In the U.S., with a general individualistic culture, we take our personal space very personally. Whenever possible, we try to keep as much distance from the next person (ex. not sitting next to the only person on an otherwise empty subway car, or male restroom etiquette for using urinals). It’s interesting to actively think about something that seems so innate or common sense, when it is in fact not. I had a bit of culture shock, when I visited China a few years back, and found that people will pass right next to you on the sidewalk when there is so much space around. At first I was nervous that they were pickpocket-ers, then I realized that that’s just how people in China are socialized. It may be due to the large population that is usually packed like sardines, or possibly influenced by their communal culture which doesn’t quite have the ideal of personal space (since most stuff is shared).

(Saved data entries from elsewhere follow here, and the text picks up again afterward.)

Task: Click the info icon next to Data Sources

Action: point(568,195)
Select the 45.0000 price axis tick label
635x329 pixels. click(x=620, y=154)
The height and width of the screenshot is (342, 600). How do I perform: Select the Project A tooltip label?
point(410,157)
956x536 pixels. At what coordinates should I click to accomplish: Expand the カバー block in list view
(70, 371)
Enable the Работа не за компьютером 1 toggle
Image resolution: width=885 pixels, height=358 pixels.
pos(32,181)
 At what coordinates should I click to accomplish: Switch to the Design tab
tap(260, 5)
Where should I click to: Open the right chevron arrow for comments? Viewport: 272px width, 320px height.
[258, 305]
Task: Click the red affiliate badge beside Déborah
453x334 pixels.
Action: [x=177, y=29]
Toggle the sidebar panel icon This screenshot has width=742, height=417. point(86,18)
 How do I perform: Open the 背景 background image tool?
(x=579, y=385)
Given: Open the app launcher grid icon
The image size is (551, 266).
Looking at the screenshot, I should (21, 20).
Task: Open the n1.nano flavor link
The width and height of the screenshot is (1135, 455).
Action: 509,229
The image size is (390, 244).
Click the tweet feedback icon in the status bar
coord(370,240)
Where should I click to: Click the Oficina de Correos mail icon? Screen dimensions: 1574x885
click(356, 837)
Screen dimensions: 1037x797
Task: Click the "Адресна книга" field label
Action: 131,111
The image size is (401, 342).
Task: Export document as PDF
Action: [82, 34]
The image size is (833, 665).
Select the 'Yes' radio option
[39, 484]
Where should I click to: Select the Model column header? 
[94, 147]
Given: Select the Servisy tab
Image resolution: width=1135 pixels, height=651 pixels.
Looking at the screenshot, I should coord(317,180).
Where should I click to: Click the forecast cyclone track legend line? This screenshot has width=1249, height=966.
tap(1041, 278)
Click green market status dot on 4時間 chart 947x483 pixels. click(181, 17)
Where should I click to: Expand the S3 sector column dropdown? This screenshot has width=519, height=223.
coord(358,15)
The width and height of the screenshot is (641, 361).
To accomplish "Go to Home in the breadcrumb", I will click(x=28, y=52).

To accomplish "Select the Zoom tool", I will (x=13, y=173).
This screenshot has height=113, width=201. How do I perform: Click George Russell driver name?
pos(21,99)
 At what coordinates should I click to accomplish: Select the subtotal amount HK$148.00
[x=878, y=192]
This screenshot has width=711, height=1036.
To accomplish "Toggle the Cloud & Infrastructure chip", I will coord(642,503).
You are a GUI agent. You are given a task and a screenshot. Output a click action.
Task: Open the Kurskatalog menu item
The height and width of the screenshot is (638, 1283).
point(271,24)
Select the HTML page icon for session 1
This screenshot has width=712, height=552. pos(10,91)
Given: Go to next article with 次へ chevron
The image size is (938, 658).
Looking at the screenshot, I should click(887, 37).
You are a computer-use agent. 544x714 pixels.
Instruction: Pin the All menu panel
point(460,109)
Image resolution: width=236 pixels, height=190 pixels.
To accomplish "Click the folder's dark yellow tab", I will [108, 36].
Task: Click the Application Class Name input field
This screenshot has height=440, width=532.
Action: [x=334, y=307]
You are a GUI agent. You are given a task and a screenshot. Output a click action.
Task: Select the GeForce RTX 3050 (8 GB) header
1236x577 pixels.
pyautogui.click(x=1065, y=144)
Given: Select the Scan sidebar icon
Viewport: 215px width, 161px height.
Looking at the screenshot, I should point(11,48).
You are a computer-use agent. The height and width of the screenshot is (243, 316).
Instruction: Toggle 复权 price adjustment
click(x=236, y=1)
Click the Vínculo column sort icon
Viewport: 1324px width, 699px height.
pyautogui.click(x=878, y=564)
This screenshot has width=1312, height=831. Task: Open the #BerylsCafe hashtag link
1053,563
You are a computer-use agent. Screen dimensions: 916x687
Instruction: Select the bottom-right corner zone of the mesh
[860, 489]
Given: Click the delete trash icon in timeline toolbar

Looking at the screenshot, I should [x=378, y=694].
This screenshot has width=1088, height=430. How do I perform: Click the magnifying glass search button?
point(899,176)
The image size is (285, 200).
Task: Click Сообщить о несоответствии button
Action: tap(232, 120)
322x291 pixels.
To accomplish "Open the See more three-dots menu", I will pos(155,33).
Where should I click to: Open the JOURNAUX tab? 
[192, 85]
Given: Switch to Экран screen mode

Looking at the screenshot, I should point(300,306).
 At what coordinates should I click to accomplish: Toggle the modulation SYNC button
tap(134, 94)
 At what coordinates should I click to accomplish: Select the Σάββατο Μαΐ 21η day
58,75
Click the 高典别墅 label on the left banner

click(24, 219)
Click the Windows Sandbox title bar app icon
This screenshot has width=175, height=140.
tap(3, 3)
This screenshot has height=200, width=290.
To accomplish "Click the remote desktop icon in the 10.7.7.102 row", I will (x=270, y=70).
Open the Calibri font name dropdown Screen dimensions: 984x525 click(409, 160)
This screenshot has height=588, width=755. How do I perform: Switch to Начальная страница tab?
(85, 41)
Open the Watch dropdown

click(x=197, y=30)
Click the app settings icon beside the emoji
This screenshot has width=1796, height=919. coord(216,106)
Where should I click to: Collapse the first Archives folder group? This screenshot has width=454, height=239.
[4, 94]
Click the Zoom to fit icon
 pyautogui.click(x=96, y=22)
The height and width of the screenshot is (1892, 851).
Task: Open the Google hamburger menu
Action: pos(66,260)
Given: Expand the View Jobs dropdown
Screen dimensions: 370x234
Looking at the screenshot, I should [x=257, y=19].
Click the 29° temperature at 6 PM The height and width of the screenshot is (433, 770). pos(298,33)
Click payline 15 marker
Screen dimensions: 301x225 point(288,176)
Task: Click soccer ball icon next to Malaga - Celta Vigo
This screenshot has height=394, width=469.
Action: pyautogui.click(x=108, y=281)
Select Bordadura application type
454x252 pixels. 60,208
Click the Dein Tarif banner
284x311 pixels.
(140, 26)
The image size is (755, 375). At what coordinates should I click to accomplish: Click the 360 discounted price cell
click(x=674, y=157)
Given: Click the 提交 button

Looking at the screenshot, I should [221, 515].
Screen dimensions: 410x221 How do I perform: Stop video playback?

In the two videos above, Andrew and Jacqueline Hales (siblings) conduct a social experiment of walking close to random people and holding their hands to see their reactions. The results are hilarious. First you think, “Man, that’s ballsy” and see most people react instinctively by flinching or retracting their hands with a “WTH?!” face. Then there are the few that go along with it. The conversations and puzzled faces that follow are most fascinating!
Imagine the relations we could have with people if we didn’t have so many learned social inhibitions.